→ **What to do**: Quote word for word from the line holding "Where should I" to the last line below, including both, and omit any pictures.

→ **Supplied records**:
::::

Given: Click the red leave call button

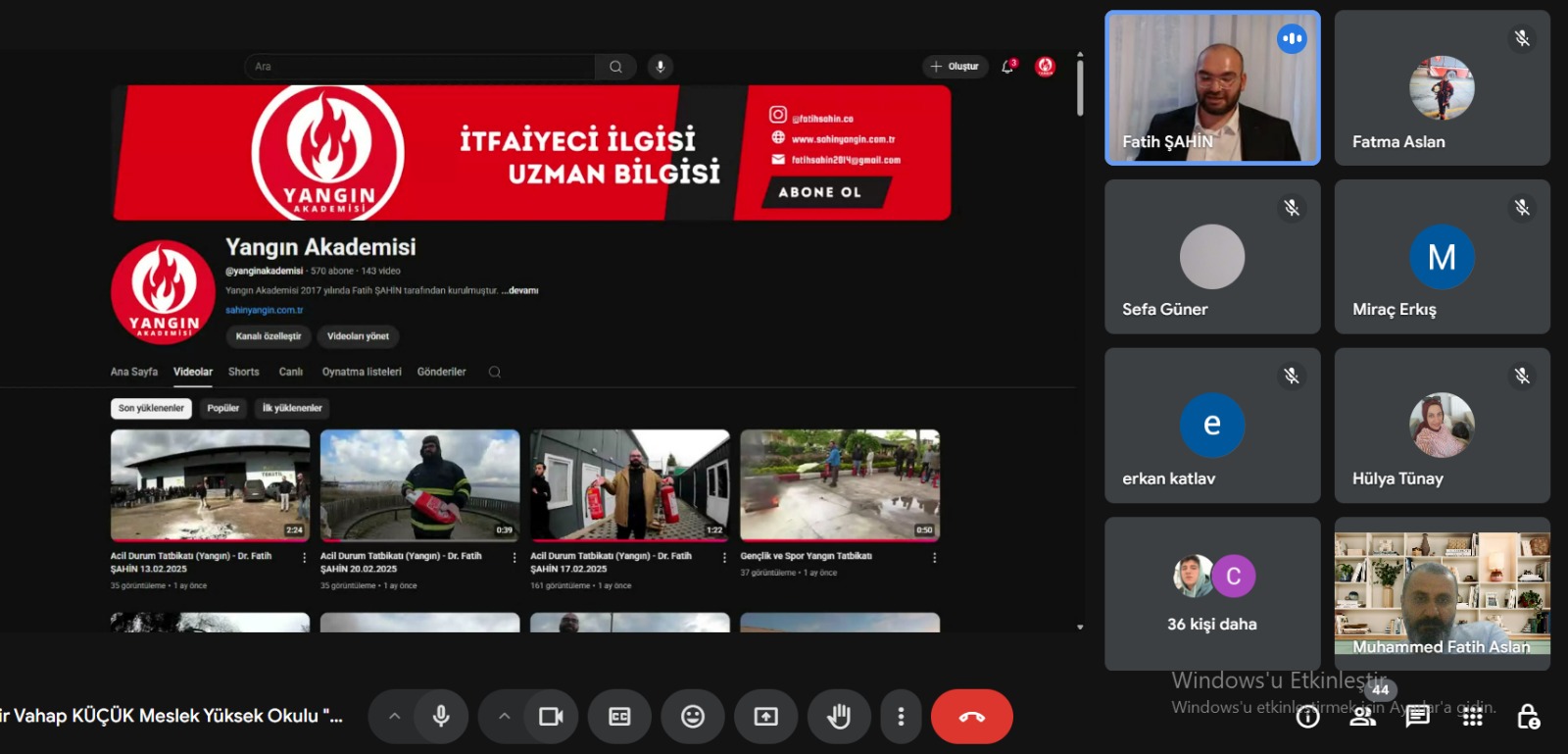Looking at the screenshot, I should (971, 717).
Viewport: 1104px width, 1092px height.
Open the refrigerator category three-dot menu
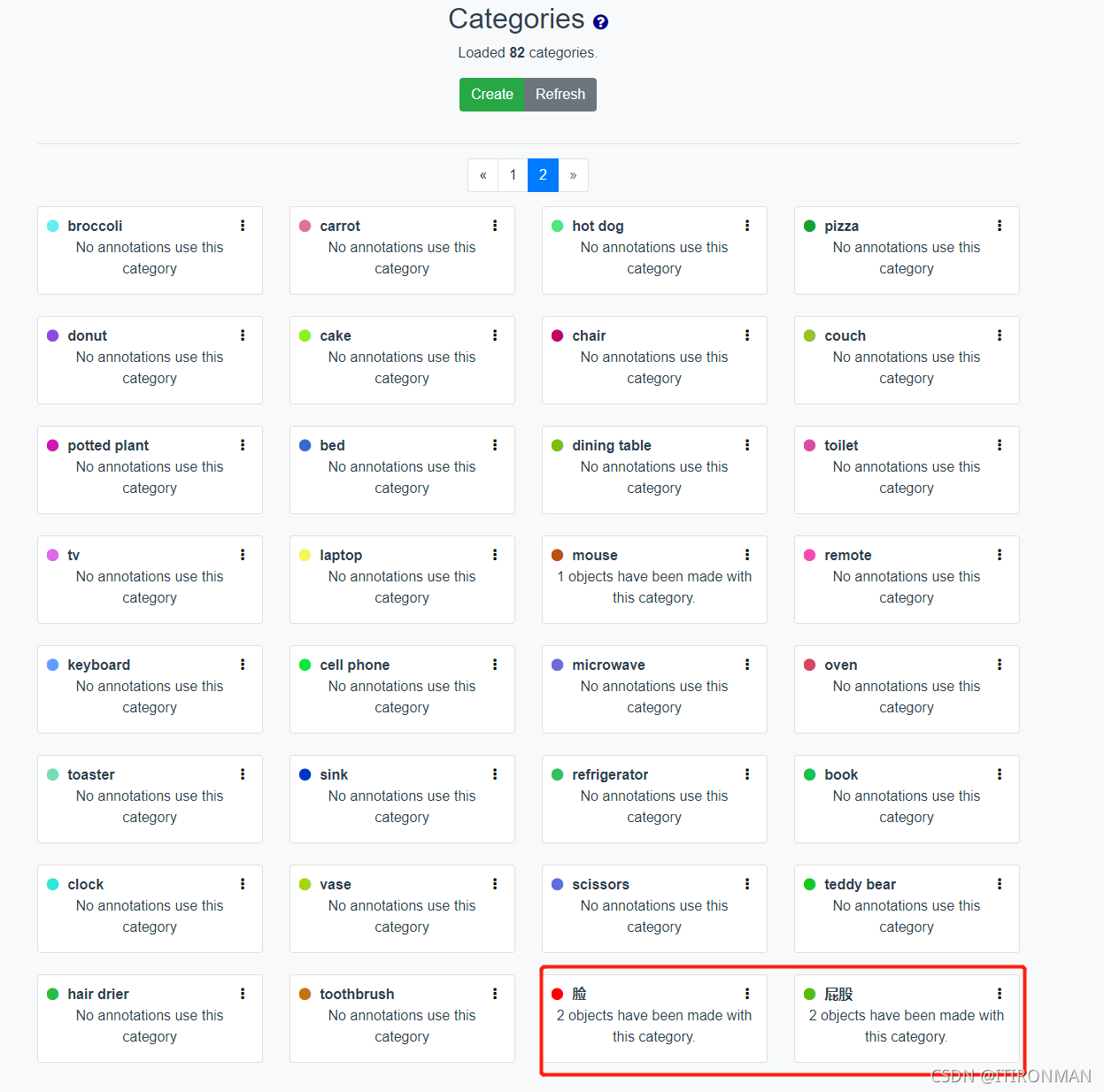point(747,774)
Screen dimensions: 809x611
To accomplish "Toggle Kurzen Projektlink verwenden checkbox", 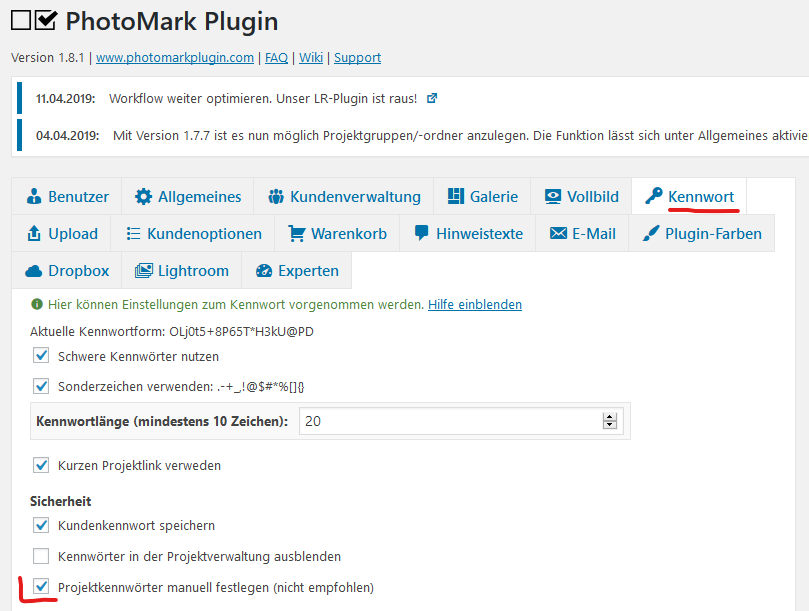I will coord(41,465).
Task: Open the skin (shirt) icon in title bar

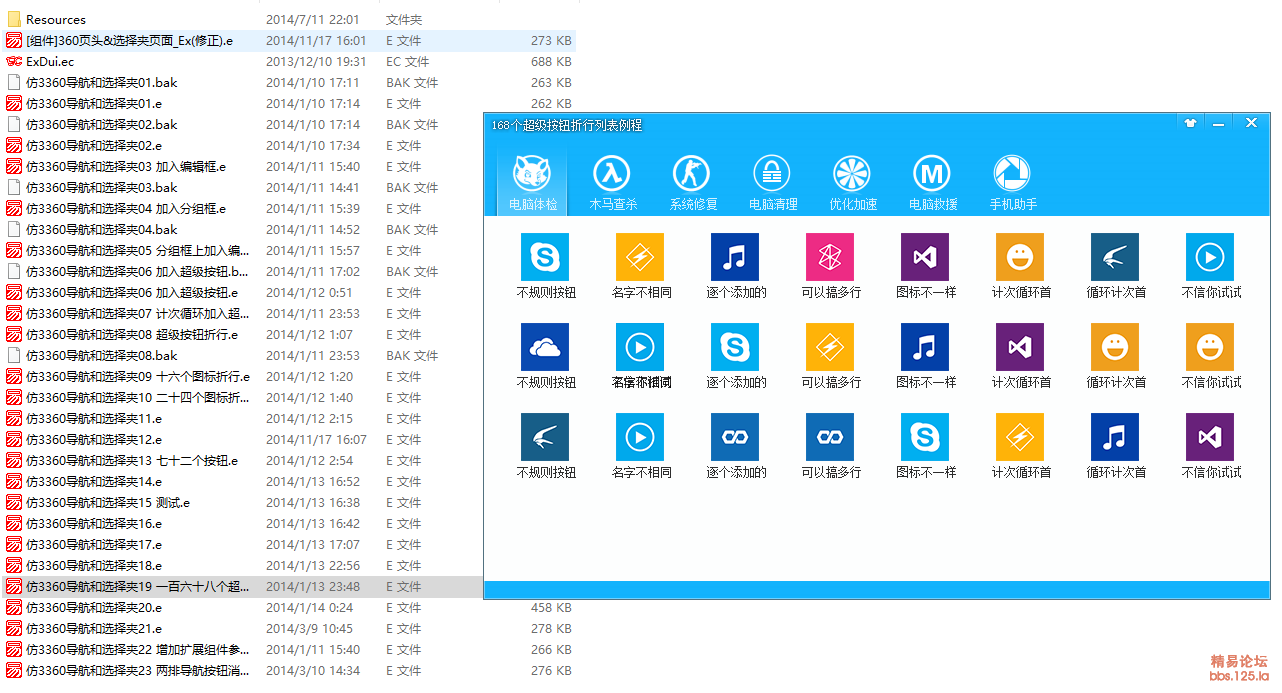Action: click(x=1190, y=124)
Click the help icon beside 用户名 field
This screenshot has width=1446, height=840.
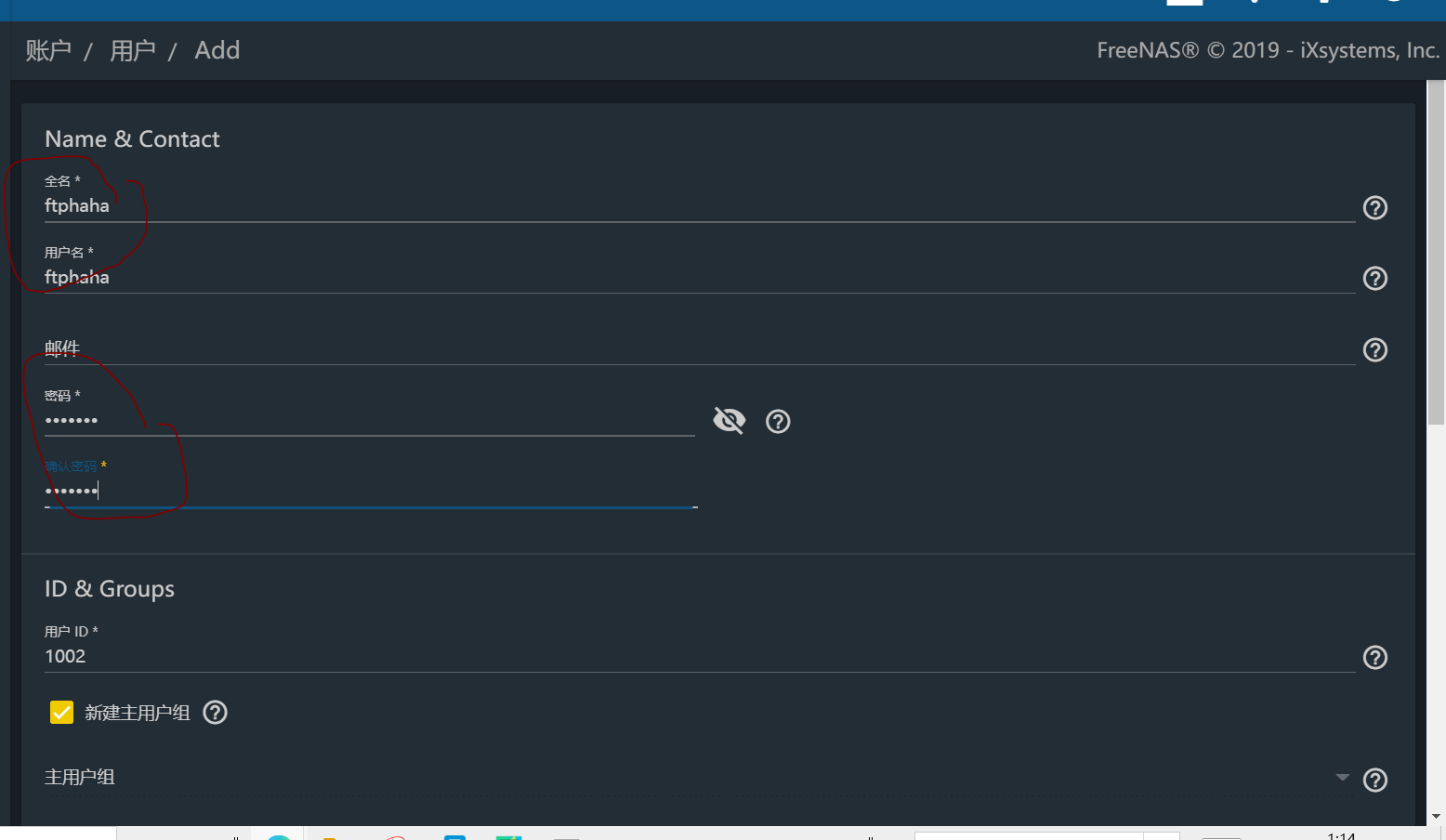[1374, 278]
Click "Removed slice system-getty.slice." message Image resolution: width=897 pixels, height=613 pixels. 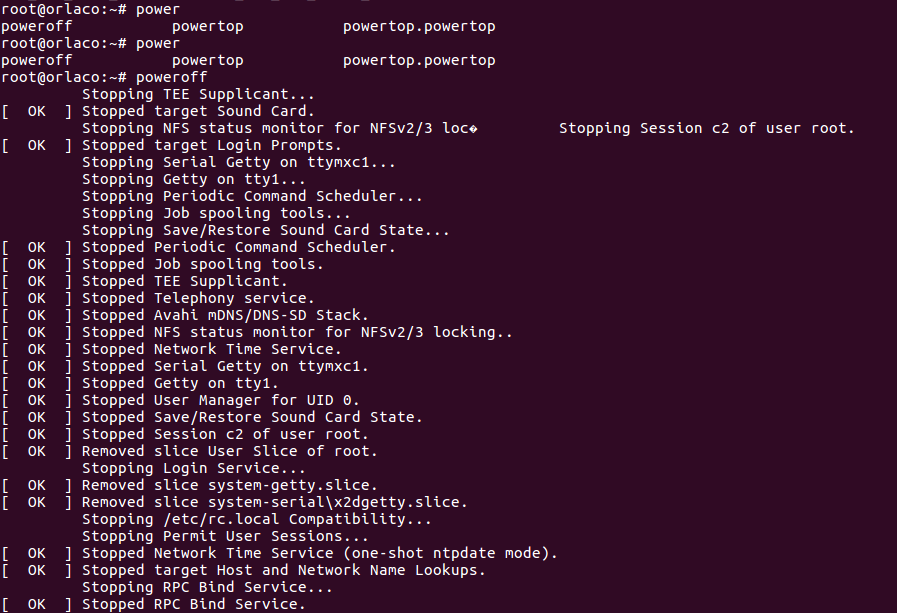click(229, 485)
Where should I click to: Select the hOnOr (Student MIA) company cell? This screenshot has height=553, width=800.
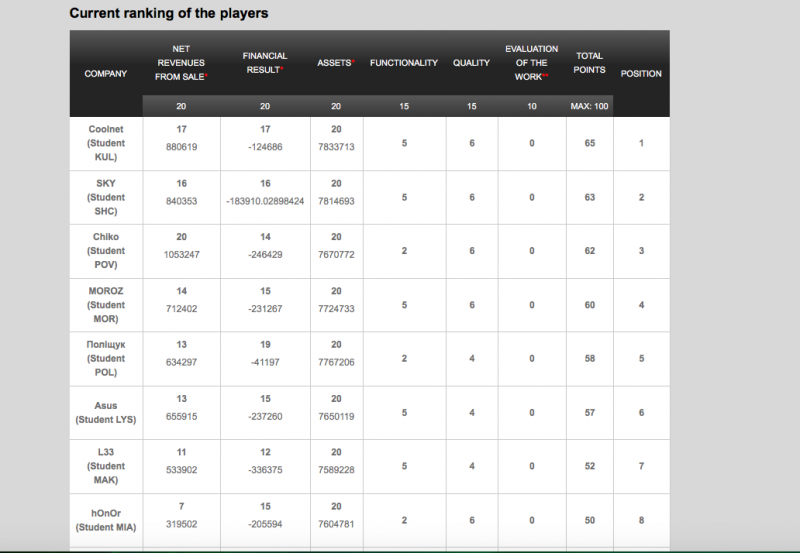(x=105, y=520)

::::

→ **Answer area**:
Where should I click to: Select the hOnOr (Student MIA) company cell? This screenshot has height=553, width=800.
(x=105, y=520)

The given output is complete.